一、启动batch任务时,会调用job.execute(jobExecution): job为FlowJob类型,jobExecution调用jobRepository的createJobExecution方法生成。
FlowJob继承org.springframework.batch.core.job.AbstractJob,调用AbstractJob#execute方法执行job,这个方法负责执行job、处理所有的listeners和repository调用、将实际的处理委托给子类的doExecute方法。
1. 为当前线程注册step context
JobSynchronizationManager.register(execution);
在org.springframework.batch.core.scope.context.JobSynchronizationManager#register方法中,实际调用JobSynchronizationManager的manager属性的register方法来完成。
JobSynchronizationManager的manager属性,默认为
new SynchronizationManagerSupport<JobExecution, JobContext>()
SynchronizationManagerSupport用来存储当前线程的execution,execution与context(new JobContext(execution))的map。
2. 校验jobParameters
jobParametersValidator.validate(execution.getJobParameters());
jobParameters不能为null,如果为null会抛出JobParametersInvalidException
3. 自行listeners的beforeJob方法
listener.beforeJob(execution);
4. 调用doExecute方法执行job
doExecute(execution);
二、org.springframework.batch.core.job.flow.FlowJob#doExecute方法执行job
1. 创建JobFlowExecutor,JobFlowExecutor用在需要执行与JobExecution有关的flow的组件中
JobFlowExecutor executor = new JobFlowExecutor(getJobRepository(), new SimpleStepHandler(getJobRepository()), execution);
SimpleStepHandler负责管理repository,重启业务,在new SimpleStepHandler时,会新建ExecutionContext。
new ExecutionContext()
这个类封装了一个ConcurrentHashMap,能够提供类型安全的read操作。
2.实际负责job的是flow.start(executor),flow是根据配置文件中定义的job生成的SimpleFlow
executor.updateJobExecutionStatus(flow.start(executor).getStatus());
SimpleFlow的属性startState为StepState类型,值为job的第一个step定义,name为job的id.第一个step的id。
start方法中,会定义一个state并且将startState赋值给他,然后取得stateName(job的id.第一个step的id),最后调用resume方法
if (startState == null) { initializeTransitions(); } State state = startState; String stateName = state.getName(); return resume(stateName, executor);
三、org.springframework.batch.core.job.flow.support.SimpleFlow#resume方法
resume方法的核心是调用state 的handle方法
while (isFlowContinued(state, status, stepExecution)) { stateName = state.getName(); try { status = state.handle(executor); stepExecution = executor.getStepExecution(); } state = nextState(stateName, status, stepExecution); } FlowExecution result = new FlowExecution(stateName, status);
四、org.springframework.batch.core.job.flow.support.state.StepState#handle方法只有两行语句
executor.abandonStepExecution(); return new FlowExecutionStatus(executor.executeStep(step));
在启动新的step时,要更新上一次execution,确保他执行失败后在这次启动时能够被放弃。
executor.executeStep(step)
org.springframework.batch.core.job.flow.JobFlowExecutor继承FlowExecutor接口,这个接口为FlowJob提供step by step执行的context和执行策略。

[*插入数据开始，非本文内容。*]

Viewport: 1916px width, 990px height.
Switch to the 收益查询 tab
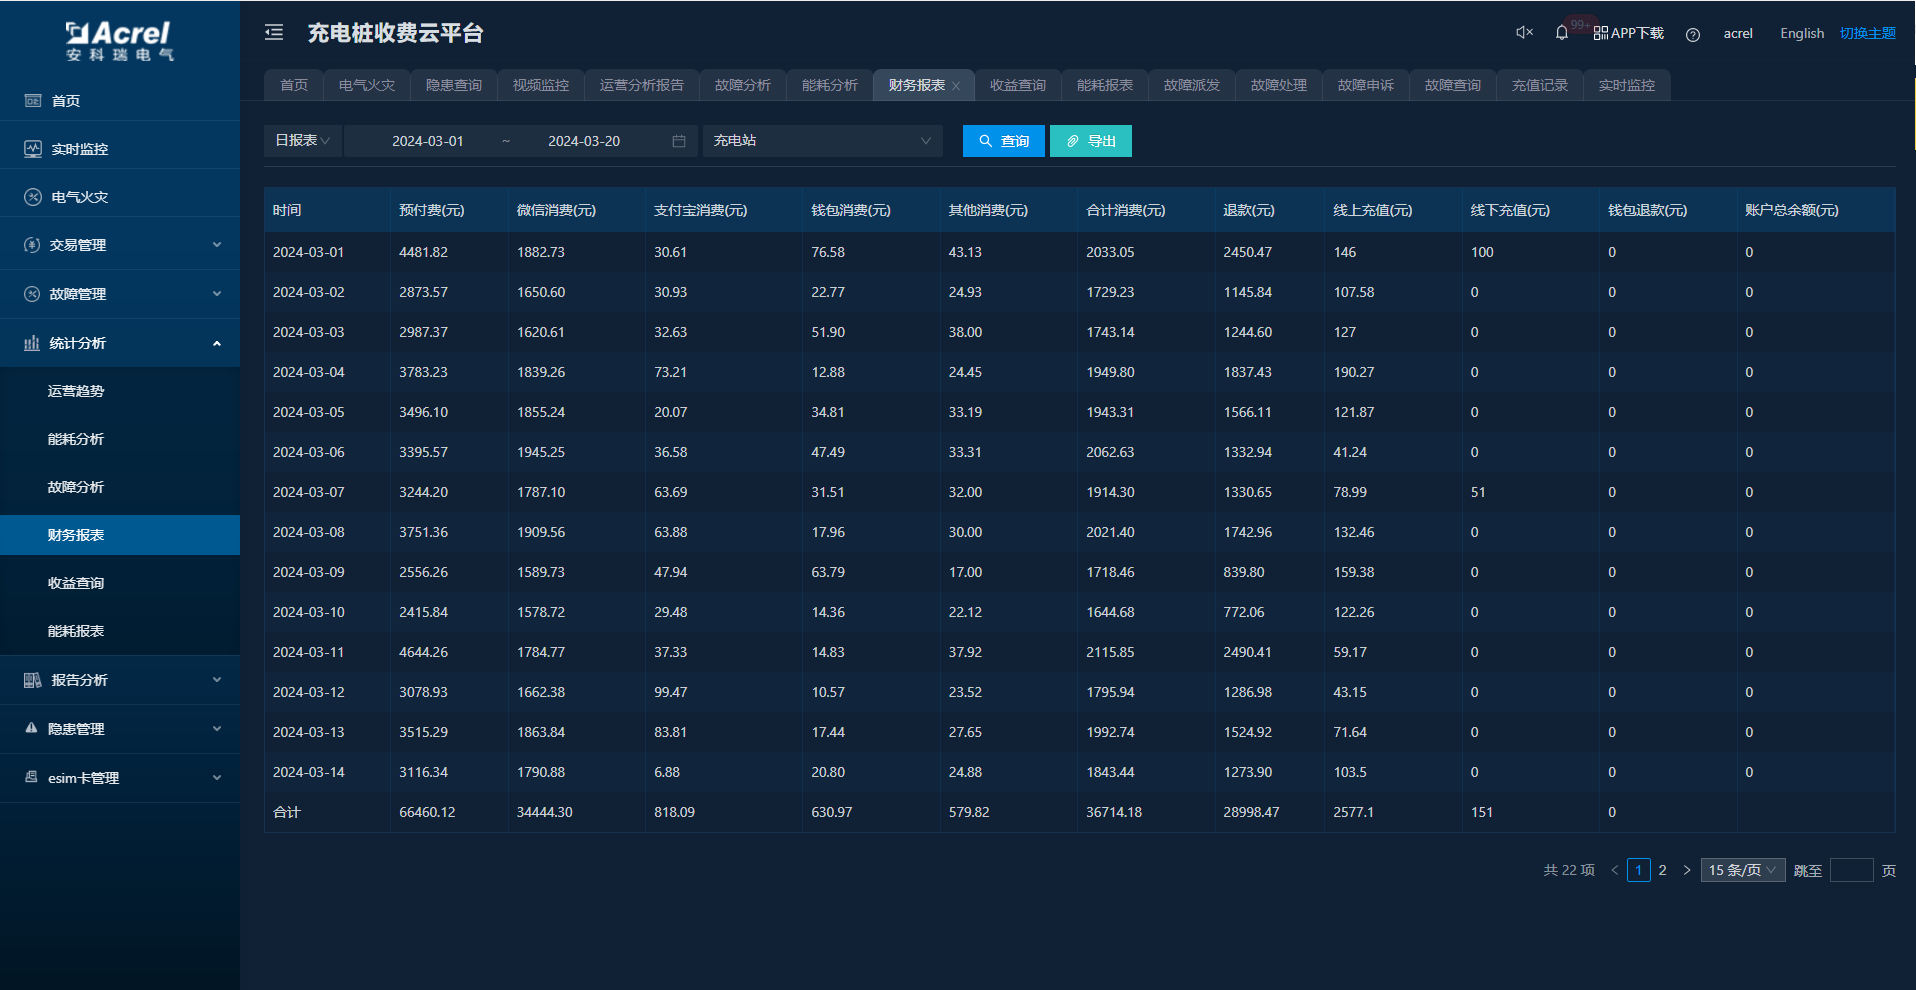1017,86
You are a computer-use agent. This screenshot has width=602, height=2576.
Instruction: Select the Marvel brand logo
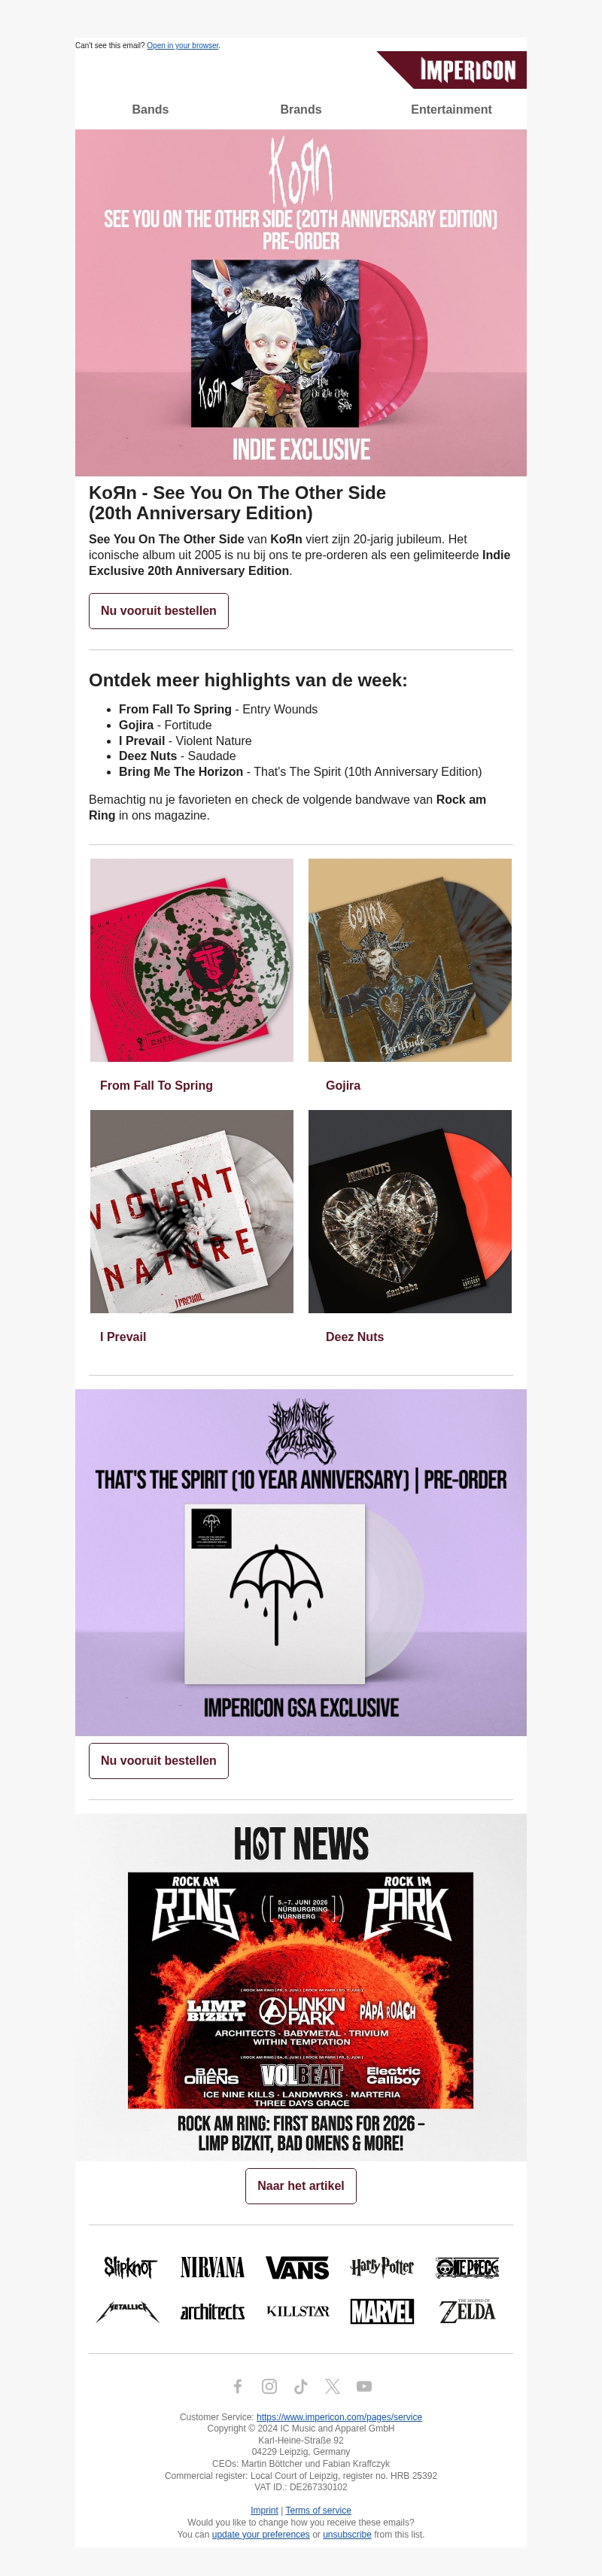point(382,2311)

org.springframework.batch.core.job.flow.JobFlowExecutor#executeStep方法的核心
StepExecution stepExecution = stepHandler.handleStep(step, execution);
org.springframework.batch.core.job.SimpleStepHandler#handleStep
currentStepExecution = execution.createStepExecution(step.getName());
currentStepExecution.setExecutionContext(new ExecutionContext(executionContext));
step.execute(currentStepExecution);
currentStepExecution.getExecutionContext().put("batch.executed", true);
org.springframework.batch.core.step.AbstractStep#execute
doExecute(stepExecution);
org.springframework.batch.core.step.tasklet.TaskletStep#doExecute
这个方法中会创建一个Semaphore,这个信号量是为了step能够在不使用锁的情况下并发执行
stepOperations.iterate(new StepContextRepeatCallback(stepExecution) { @Override public RepeatStatus doInChunkContext(RepeatContext repeatContext, ChunkContext chunkContext) throws Exception { StepExecution stepExecution = chunkContext.getStepContext().getStepExecution(); // Before starting a new transaction, check for // interruption. interruptionPolicy.checkInterrupted(stepExecution); RepeatStatus result; try { result = new TransactionTemplate(transactionManager, transactionAttribute) .execute(new ChunkTransactionCallback(chunkContext, semaphore)); } catch (UncheckedTransactionException e) { // Allow checked exceptions to be thrown inside callback throw (Exception) e.getCause(); } chunkListener.afterChunk(chunkContext); // Check for interruption after transaction as well, so that // the interrupted exception is correctly propagated up to // caller interruptionPolicy.checkInterrupted(stepExecution); return result; } });
org.springframework.batch.repeat.support.RepeatTemplate#iterate,执行batch callback直到completion policy任务已经完成。会等待整个batch完成再返回。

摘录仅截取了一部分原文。